これも、『異邦人』同様、若い頃、確かまだ20代だったとおぼしき時代に文庫本を買い求め一読した作品。その後、30代になってから一度、あるひなびた温泉地に滞在していた折に再読したことがあった。なので、今回は3度目ということになる。

何度読んでも飽きない作品である。作中、幾度となく繰り返される〝秋津の不思議と澄んだ透明な空気〟という言葉がいざなう落ち着いた美しい世界は私の心の底に静かに横たわっていて、いつでもじっとのぞき込めば、水底に沈んだ遺跡のように、いつも同じ雰囲気をたたえた静謐せいひつなイメージを見せてくれる。

けれど、その世界があまりにも美しかったせいか、物語自体の内容が、前に2回読んだ時には正直よく飲み込めていなかった。まず主人公(河崎周作という)が結核を病んでいるということが私の頭には入っていなかったし、カリエスを病んでいた(何故かカリエスという言葉だけは鮮烈に覚えていた。病名がはっきり出ていたからだろうか?)周作の初恋の人である直子さんは、結局その後どうなったんだっけ……? と、記憶が非常に曖昧あいまいだった。

*ちなみにカリエスとは、結核菌が脊椎へ感染した病気のこと。脊椎カリエスと言われる。肺結核など結核性の病気にかかった後発病するもので、20歳代に発症しやすいらしい。

初めて出会った時、主人公も直子さんも同じ17歳。こんなに若くして、結核の後に発症するというカリエスを患っている直子さんという少女の悲劇性は深い。


ただ、秋鹿園の娘でのちに女将さんになるお新さん(新子さん)の明るく健康的なイメージと、物語の終わりの方で繰り広げられる、激しい男女の情のぶつかり合いと絡み合い、そして何よりもまるで絵画のようなラストシーンの情景は、まるで夢を見ているように美しい。
主人公とお新さんが夜が白々と明ける頃になって二人で離屋の湯舟に浸かり、〝想い〟を遂げたお新さんが小窓から山肌を染める淡紅の朝焼けを見つけて嬌声を上げ、そんなお新さんの白い肩越しに主人公も又朝焼けを見つめた時、その朝焼けの紅が秋津の空に広がって終わるラストシーン。
これが私の中で小説『秋津温泉』の最も鮮烈な印象なのである。

物語は全体を通して、重苦しいテーマに満ちている。
二親ふたおやの無い境遇の孤独、病による人並みの人生への諦念、戦争、貧苦、叶わぬ恋、結ばれぬ運命の男女……。
物語の筋を追うよりは、一話一話に描写される情景を、頭の中で絵や映画のように描くことでの方が楽しめる小説だと思う。それほどに登場人物達の辿る現実は、容赦ないシビアなものなのだ。

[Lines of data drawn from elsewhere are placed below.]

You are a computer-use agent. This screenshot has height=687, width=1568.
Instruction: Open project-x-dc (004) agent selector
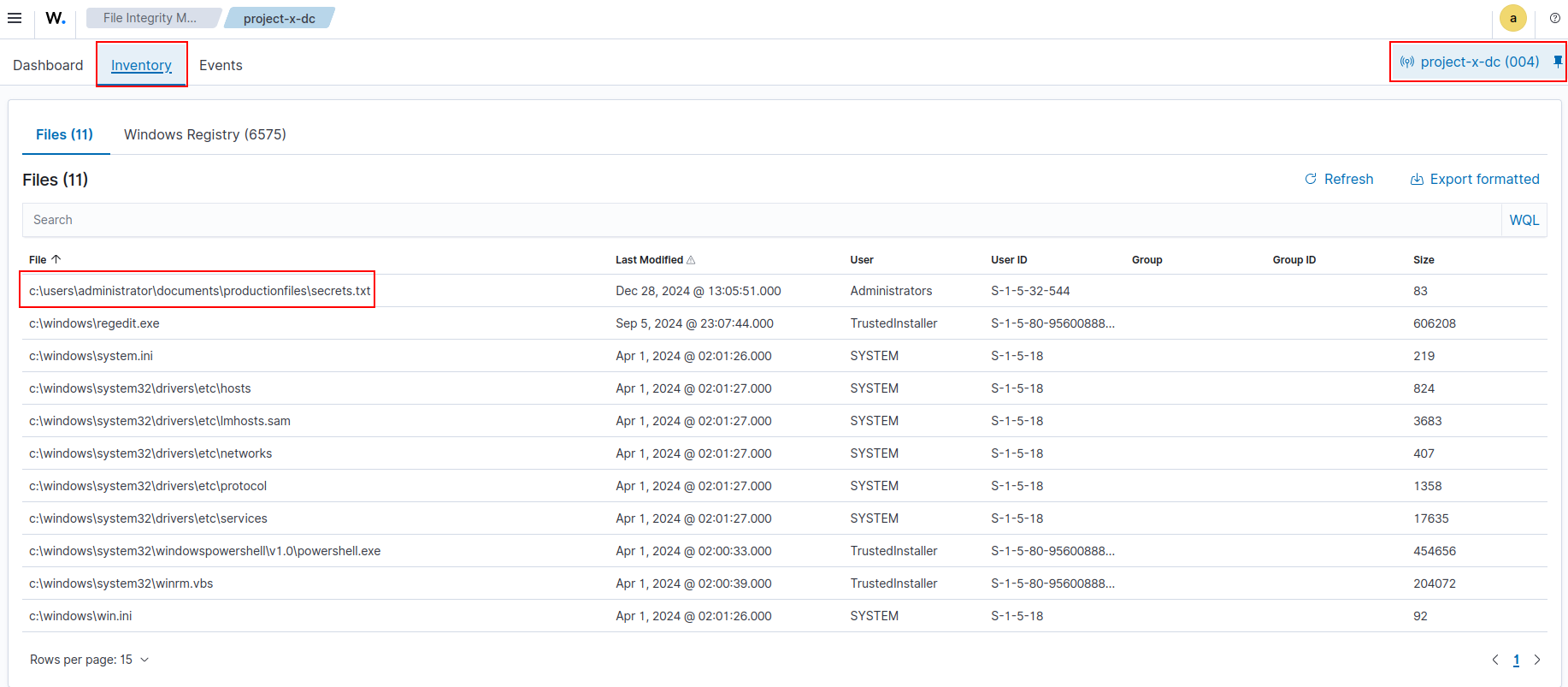[1478, 62]
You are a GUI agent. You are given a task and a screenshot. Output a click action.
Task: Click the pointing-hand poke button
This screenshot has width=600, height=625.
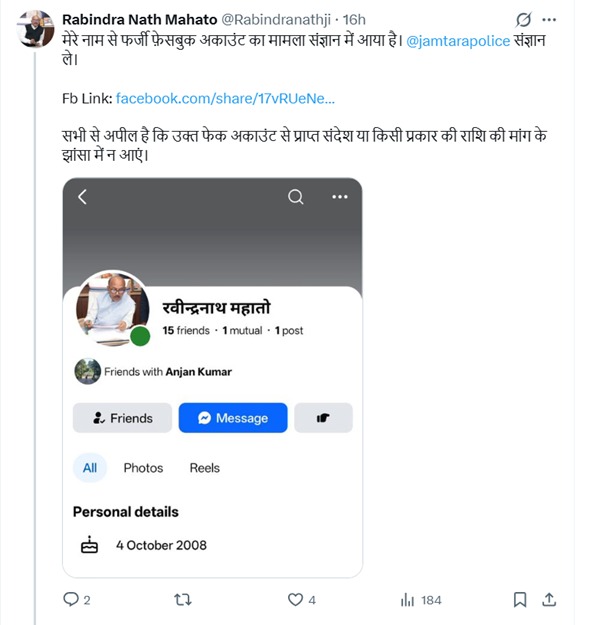click(x=323, y=418)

主人公の周作が本当に心から幸せを感じる瞬間というのさえ無いのだが、そのラストのくだりでは、男女間の苦しい葛藤を越え、長らく引き延ばされていた決着がひとまずとは言えついて、周作が心の内で思うように、〝秋津の澄んだ空気〟の中では、そんな全ての悩み苦しみが、〝清浄な人間の祈り〟のようなものになって、ただただ大自然の中に昇華する。これはすごいカタストロフである。

そして、文庫本の解説を書いている小松伸六氏も言っているように、この小説の真の主役は、物語を通じて根底に流れ続ける〝秋津の不思議と澄明な空気〟なのかもしれないとは、私も読みながら感じたことだった。

この澄明な空気こそ、最後の最後に主人公を救い、かつこの小説の世界観を構築している本体に他ならない。この秋津の空気の持つ不思議な特殊性は、小説を読んでいる者にも届いてきて、自らその感触を味わいにその土地に出向いて行きたいという気にもさせられる。
勿論、秋津温泉は、小説の中の架空の温泉地である。だがそれゆえに、私はこの小説『秋津温泉』を何度読んでも飽きることなく、将来も又繰り返し再読するだろうと思うのだ。


もしかすると、この作品の主人公は<私>ではなく、秋津温泉という架空の山峡の澄明で静寂な温泉の気配、、が主人公であるかもしれない。